**Work instructions**
A – From the branch predictor assignment text, output everything from "To make it easy" down to "choice predictor (bi-mode)".
B – In the branch predictor assignment text, rewrite the paragraph beginning "When you create a new branch predictor" as a short list that keeps its main facts.
C – Resume the branch predictor assignment text after its last sentence.

We have already provided the sift traces of eleven benchmarks as part of the laboratory environment. In this assignment, we ask you to use only the following eight benchmarks: gems, astar, hmmer, mcf, namd, omnetpp, povray, and leslie.

Baseline Predictors#

We ask you to compare and report the prediction accuracy of your new branch predictors against two Sniper baselines: (1) one_bit and (2) pentium_m. The best practice is to create two new configuration files, one for the one_bit predictor and the other for the pentium_m predictor. You can then use -c one_bit to select the specific branch predictor for an experiment. We provide the following configuration parameters for the two baseline predictors.

[perf_model/branch_predictor]
type = one_bit
mispredict_penalty = 14 
size = 1024

[perf_model/branch_predictor]
type = pentium_m
mispredict_penalty = 14 
size = 1024

Assuming one_bit.cfg and pentium_m.cfg have been created in the sniper/config directory and populated with the above lines, you should use the following command for running each of your experiments.

./run-sniper -c gainestown -c rob -c one_bit -d result_directory –traces=trace-name

When you create a new branch predictor for this assignment in the C++ front-end, you should only change the type field in the branch predictor’s configuration. You can include any new parameters for your branch predictor if you want. For example, to avoid recompiling the Sniper codebase each time you change the size of the PHT, you can add a new configuration parameter, namely pht_size, in Sniper. You should keep all other settings unchanged.

Deliverables#

In your assignment submission, you need to deliver:

The C++ code for each of your newly implemented predictors
A report detailing your quantitative analysis of experimental results

We advise you to check the course webpage for instructions to submit the assignment. Also, we provide instructions to submit your C++ code files on the course website. Below, we provide instructions for writing your report. You should submit your report as a single PDF document.

To make it easy to distribute marks and submit the quantitative analysis, we break down the submission of the bi-mode predictor into two parts:

direction predictor (gshare)
two direction predictors + choice predictor (bi-mode)

In the following sections, we thus treat the bi-mode predictor as two separate predictors.

Quantitative Analysis#

In this section, we provide you specific guidelines on writing you report crystallizing your analysis.

Benchmark Characterization#

In this section of your report, use the default settings for the pentium_m branch predictor as your baseline for gathering the branch-related statistics. You do not need to use the one_bit predictor for the analysis in this section.

Provide a plot with benchmarks on the horizontal axis and the branch component of the CPI stack (as a percentage of the total time) on the vertical axis. (Note: The metric on the Y-axis is a percentage.) Sort the benchmarks on the horizontal axis according to the branch component. The benchmark with the highest branch component (as a percentage of the total time) appears on the extreme right.

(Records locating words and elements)
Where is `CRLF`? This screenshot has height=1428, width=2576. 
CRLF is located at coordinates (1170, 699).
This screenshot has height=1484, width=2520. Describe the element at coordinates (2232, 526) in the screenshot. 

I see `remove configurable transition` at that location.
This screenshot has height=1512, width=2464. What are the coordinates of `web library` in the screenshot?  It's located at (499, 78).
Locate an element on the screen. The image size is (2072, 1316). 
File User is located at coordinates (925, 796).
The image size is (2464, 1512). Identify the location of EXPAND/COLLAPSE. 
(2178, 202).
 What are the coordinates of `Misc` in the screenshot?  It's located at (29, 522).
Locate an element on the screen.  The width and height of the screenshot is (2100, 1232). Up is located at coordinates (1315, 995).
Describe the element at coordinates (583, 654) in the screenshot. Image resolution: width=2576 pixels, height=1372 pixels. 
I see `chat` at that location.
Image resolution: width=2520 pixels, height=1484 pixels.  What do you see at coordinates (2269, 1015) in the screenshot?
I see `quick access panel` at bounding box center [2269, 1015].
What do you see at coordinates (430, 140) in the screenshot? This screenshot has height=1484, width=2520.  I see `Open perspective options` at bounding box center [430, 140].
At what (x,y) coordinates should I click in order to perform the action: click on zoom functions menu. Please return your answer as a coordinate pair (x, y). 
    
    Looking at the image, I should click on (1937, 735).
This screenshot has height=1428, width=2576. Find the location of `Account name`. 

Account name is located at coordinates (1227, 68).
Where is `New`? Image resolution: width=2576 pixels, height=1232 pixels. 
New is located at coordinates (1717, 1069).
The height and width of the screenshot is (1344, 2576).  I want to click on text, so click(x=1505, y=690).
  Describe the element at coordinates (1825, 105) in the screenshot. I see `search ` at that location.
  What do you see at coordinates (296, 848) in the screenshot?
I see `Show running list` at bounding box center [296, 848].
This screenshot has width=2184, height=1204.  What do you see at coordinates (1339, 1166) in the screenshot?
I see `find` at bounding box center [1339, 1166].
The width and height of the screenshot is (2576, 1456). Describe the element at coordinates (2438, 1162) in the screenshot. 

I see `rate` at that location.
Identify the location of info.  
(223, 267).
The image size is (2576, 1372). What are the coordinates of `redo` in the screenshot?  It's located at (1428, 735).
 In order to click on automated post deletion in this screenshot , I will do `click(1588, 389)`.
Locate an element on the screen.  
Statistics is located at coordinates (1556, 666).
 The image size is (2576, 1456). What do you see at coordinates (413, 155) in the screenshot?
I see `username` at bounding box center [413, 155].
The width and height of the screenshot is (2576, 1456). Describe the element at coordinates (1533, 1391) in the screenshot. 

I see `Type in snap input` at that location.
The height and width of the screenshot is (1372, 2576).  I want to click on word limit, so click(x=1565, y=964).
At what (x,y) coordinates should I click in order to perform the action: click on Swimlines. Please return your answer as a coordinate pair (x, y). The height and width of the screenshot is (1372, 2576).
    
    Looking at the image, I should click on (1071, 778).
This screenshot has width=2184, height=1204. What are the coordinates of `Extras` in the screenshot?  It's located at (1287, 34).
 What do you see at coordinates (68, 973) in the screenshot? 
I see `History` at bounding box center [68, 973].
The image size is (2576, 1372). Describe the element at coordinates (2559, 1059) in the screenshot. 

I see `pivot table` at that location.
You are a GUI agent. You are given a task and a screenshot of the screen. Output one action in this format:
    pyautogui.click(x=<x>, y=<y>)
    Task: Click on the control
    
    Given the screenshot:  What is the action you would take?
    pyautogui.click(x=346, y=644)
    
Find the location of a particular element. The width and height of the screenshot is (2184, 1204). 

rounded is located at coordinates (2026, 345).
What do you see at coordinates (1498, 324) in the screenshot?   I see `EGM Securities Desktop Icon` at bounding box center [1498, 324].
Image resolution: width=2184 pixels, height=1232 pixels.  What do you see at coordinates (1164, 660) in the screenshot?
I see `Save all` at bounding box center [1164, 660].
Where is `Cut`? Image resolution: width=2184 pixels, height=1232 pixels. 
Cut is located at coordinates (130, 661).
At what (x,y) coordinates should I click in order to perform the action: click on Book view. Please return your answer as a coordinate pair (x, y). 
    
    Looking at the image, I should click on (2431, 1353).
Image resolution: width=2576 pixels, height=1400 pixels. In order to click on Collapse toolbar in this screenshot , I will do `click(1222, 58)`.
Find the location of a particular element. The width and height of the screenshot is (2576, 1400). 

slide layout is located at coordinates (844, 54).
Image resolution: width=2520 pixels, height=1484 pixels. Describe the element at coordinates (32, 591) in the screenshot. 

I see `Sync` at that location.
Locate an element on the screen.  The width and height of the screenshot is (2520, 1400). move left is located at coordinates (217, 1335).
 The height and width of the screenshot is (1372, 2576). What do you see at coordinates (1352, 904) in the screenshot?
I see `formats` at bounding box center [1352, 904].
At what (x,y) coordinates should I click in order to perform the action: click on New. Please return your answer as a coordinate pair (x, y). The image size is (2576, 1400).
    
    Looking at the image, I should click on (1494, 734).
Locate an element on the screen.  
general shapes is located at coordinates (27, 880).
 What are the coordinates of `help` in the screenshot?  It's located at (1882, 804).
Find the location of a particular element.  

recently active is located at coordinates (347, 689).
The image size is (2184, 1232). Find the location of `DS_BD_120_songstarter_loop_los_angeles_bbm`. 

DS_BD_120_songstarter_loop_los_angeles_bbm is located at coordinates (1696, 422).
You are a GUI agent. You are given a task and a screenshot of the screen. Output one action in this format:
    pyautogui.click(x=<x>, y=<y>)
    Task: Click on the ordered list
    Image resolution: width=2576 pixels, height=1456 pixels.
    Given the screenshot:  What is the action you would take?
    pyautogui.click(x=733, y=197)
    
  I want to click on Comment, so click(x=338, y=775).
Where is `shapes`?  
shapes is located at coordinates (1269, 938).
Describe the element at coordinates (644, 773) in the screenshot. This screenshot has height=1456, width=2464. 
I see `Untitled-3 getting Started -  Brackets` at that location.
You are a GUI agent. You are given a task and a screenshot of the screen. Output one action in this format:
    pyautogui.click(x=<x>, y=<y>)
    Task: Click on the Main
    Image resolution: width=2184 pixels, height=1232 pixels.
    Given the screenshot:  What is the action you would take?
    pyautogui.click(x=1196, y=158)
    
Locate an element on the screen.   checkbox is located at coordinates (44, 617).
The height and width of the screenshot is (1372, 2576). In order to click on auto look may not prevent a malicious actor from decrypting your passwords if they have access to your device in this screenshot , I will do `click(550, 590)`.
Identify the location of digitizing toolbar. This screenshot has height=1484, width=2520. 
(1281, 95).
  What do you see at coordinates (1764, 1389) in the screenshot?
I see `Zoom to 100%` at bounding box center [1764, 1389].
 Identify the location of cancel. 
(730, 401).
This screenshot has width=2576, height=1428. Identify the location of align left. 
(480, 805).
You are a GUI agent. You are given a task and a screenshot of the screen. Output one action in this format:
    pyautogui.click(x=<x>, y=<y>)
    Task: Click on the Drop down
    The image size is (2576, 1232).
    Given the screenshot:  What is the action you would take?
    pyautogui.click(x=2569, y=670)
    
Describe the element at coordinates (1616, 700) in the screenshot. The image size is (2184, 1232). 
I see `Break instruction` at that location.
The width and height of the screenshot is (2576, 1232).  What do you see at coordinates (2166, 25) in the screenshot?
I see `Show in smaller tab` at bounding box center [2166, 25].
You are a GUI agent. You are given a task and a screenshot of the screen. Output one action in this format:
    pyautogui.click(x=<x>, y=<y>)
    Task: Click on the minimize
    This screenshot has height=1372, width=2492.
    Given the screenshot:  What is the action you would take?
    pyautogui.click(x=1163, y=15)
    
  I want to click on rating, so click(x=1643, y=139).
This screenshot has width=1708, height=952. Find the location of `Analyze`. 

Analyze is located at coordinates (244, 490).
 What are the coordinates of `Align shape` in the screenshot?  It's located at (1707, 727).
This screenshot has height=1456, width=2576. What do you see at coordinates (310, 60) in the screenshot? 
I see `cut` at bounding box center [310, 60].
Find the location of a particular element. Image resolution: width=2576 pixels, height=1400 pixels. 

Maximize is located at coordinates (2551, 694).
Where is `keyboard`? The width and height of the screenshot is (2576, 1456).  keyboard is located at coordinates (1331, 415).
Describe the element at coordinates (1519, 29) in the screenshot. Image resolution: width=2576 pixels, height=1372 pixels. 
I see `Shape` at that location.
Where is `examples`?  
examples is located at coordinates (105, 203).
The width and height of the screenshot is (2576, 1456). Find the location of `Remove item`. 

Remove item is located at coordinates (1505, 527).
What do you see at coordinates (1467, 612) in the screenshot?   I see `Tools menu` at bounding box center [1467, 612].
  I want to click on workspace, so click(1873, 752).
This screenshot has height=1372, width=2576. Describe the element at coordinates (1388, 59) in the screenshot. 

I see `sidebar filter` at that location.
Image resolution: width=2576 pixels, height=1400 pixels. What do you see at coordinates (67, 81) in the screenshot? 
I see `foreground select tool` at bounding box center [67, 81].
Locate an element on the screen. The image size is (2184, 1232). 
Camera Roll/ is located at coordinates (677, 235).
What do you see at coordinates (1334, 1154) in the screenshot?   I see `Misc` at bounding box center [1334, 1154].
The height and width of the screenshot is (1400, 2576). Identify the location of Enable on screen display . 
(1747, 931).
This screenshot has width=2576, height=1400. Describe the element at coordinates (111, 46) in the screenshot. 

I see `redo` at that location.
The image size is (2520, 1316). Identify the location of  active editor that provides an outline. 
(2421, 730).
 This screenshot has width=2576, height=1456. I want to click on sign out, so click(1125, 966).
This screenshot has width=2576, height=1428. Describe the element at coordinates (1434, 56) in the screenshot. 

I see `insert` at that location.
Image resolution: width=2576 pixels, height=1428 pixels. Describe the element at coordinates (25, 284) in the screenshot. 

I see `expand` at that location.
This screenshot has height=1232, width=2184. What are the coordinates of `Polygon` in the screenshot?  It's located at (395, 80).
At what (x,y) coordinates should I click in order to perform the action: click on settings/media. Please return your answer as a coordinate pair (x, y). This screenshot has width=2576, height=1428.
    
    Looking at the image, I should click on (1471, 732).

**Replies**
A –
To make it easy to distribute marks and submit the quantitative analysis, we break down the submission of the bi-mode predictor into two parts:

direction predictor (gshare)
two direction predictors + choice predictor (bi-mode)

B –
- For a new branch predictor in the C++ front-end, change only the type field in the branch predictor's configuration.
- New parameters for the predictor may be added if wanted. For example, a pht_size parameter avoids recompiling Sniper each time the PHT size changes.
- Keep all other settings unchanged.

C –
Provide a similar plot as above but use the branch misprediction rate (percentage) on the vertical axis. Sort the benchmarks on the horizontal axis according to their misprediction rates.
Provide a similar plot but use the branch misses (or mispredictions) per kilo instructions (mpki) as the metric on the vertical axis. Use mpki to sort the benchmarks on the horizontal axis.
(A) Clearly and concisely explain the differences (if any) across the three plots. Provide a list of bullets, one for each observation. (B) Suppose we had a perfect branch predictor with no branch mispredictions instead of the pentium_m predictor. Compared to perfect branch prediction, which benchmark suffers the most severe degradation in performance due to the pentium_m predictor? Which real-world application does this benchmark implement (use your favorite search engine)? Why is there high irregularity and branch intensity in the specific application/algorithm?
Explain which of the metrics: (1) branch component of the CPI stack, (2) branch misprediction rate, (3) branch mpki, and (4) some combination of the metrics, is the most appropriate to evaluate new branch predictors for a set of benchmarks. Are there specific scenarios where one metric (or combination) is more valuable than the others? Can you propose a new plot that delivers more insight than any of the three plots in the above questions? (It is not mandatory to have the new plot in your report, but you should explain it clearly. Think about arranging the benchmarks on the horizontal axis and the metric to use for the vertical axis. You can consider a secondary vertical axis as well.)

In the remaining sections of your report, use both the one-bit and the pentium_m (default settings) branch predictors as your baselines for gathering the branch-related statistics. You will compare each new predictor you implement against at least these two baselines. You will use the branch misprediction rate (%) and the branch mpki as the evaluation metrics. We leave it to you to configure the different parameters of your newly implemented branch predictor based on intuition or experimental analysis.

`gshare` Predictor#

In addition to submitting the C++ code files for the global history two-level predictor (gshare), we ask for the following plots and analysis in your report.

A plot comparing the branch misprediction rates obtained with the gshare predictor for all benchmarks against the two baseline predictors: one_bit and Pentium_m.
A plot comparing the branch mpki obtained with the gshare predictor for all benchmarks against the two baseline predictors: one_bit and Pentium_m.
Explain the rationale behind your chosen configuration parameters. For example, what is the size of the PHT table (and why)? How many branch history and address bits do you use to form the hash index of the PHT table?
Briefly explain your observations from the two plots. Provide a list of at least three bullets (one observation per bullet) and as many as you want.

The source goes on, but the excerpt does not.